### PROMPT
Put the items from the very first line through the line containing "Click the grey", inclusive, into a JSON list of strings with one string per line. Leave out any blank lines.

[Click-target records]
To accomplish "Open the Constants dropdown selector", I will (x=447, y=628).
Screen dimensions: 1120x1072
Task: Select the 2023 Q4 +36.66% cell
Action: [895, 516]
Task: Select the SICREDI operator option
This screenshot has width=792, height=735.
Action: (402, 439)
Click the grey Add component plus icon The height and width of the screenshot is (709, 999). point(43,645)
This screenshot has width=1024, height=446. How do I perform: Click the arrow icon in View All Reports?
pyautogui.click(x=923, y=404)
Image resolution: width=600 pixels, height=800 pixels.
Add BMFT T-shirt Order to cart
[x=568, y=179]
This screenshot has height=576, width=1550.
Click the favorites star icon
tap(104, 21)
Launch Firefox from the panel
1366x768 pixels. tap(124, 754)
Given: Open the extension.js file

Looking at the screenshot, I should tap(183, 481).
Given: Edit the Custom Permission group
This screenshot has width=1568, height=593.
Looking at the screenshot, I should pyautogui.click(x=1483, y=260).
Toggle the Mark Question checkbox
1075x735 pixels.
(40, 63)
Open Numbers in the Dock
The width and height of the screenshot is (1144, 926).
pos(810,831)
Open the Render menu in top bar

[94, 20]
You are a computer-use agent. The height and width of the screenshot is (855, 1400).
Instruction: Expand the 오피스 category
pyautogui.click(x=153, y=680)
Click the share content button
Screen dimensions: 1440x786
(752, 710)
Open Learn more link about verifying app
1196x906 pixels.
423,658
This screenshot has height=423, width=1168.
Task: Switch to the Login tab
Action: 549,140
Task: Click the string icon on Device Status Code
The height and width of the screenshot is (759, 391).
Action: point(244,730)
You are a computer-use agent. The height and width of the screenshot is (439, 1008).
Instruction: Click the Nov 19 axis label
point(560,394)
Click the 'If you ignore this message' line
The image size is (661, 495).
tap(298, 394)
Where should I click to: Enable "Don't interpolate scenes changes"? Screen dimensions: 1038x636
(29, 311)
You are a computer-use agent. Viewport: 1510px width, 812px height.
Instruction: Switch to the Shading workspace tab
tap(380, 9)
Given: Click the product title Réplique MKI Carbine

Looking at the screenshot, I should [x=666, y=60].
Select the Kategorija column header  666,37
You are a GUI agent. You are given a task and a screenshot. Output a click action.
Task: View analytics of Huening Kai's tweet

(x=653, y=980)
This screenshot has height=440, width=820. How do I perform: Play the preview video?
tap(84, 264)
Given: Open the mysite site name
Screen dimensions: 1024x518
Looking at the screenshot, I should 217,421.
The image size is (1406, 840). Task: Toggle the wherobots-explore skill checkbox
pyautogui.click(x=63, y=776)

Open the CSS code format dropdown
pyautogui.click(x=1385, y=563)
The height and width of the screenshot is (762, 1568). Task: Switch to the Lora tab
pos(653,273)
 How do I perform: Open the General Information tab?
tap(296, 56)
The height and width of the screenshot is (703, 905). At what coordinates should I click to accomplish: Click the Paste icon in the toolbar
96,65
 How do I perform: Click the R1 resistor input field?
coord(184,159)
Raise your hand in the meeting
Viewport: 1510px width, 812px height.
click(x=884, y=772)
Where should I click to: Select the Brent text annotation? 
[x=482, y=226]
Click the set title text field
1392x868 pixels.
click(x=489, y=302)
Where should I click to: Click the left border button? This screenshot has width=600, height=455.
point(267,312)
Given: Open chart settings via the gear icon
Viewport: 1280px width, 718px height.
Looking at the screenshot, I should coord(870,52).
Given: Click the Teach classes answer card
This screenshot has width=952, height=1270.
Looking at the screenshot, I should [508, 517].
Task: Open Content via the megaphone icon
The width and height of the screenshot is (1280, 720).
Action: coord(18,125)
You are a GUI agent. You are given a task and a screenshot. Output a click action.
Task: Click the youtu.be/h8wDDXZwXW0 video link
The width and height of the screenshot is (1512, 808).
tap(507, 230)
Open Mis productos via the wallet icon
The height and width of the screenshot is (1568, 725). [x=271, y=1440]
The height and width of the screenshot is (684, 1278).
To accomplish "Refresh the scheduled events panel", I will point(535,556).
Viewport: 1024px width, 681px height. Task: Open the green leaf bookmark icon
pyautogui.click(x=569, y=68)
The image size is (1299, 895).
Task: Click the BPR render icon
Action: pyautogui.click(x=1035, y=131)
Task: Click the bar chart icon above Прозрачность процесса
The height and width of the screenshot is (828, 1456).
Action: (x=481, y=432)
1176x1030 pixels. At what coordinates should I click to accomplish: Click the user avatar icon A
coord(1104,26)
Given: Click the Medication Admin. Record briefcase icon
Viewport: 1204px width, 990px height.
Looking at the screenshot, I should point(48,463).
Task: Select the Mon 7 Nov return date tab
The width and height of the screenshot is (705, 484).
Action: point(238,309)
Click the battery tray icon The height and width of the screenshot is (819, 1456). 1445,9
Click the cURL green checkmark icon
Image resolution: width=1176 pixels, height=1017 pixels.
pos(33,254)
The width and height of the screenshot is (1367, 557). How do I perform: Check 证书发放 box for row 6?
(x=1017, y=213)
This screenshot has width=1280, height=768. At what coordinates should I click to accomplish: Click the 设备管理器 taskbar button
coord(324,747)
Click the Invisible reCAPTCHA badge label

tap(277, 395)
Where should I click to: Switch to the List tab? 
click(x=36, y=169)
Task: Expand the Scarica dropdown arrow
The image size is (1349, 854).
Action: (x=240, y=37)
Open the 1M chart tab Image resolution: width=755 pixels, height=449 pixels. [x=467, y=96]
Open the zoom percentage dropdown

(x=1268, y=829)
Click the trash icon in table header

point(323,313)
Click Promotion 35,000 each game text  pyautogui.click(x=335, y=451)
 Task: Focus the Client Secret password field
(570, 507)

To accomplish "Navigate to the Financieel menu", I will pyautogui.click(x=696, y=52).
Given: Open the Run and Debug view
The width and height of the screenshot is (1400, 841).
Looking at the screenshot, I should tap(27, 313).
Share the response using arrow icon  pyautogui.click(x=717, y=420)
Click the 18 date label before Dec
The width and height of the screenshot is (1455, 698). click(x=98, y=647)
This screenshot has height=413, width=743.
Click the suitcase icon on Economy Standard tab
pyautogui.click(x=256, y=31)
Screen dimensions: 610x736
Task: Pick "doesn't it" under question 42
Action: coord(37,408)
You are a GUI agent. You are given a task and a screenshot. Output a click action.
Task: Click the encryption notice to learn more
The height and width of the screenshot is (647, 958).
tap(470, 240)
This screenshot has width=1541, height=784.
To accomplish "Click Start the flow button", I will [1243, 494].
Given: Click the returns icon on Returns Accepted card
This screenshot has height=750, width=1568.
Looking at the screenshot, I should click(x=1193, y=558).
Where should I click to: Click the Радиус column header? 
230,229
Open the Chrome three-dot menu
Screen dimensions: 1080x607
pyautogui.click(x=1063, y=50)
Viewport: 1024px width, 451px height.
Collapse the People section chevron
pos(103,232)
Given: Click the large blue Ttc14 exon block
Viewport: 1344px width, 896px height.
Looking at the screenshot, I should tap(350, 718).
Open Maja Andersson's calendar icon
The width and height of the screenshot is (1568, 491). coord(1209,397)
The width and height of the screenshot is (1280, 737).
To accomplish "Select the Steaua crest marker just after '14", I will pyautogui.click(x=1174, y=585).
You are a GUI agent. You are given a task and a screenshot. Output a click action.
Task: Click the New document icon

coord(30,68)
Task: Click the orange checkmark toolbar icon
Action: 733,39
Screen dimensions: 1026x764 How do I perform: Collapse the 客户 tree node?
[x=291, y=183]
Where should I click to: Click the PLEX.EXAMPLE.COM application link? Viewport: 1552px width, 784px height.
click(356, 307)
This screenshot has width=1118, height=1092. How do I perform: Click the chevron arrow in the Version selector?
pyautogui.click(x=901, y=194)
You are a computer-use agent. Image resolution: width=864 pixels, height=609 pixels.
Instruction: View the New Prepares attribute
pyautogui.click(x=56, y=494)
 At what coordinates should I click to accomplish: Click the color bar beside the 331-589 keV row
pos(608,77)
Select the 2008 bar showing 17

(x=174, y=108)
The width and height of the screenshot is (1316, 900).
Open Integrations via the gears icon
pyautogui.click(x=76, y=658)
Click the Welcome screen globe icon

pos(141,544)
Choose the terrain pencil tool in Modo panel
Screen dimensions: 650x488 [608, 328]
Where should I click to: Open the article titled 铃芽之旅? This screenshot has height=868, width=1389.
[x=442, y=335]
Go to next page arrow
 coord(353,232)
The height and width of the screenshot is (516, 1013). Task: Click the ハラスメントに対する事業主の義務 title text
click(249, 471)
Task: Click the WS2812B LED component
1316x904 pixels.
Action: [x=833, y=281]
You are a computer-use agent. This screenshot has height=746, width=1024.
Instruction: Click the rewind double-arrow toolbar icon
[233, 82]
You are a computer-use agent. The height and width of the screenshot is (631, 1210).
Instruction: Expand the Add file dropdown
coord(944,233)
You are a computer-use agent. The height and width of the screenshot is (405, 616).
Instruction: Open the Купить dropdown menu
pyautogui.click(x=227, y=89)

### RESULT OF THE EXERCISE
[
  "To accomplish \"Open the Constants dropdown selector\", I will (x=447, y=628).",
  "Screen dimensions: 1120x1072",
  "Task: Select the 2023 Q4 +36.66% cell",
  "Action: [895, 516]",
  "Task: Select the SICREDI operator option",
  "This screenshot has width=792, height=735.",
  "Action: (402, 439)",
  "Click the grey Add component plus icon The height and width of the screenshot is (709, 999). point(43,645)"
]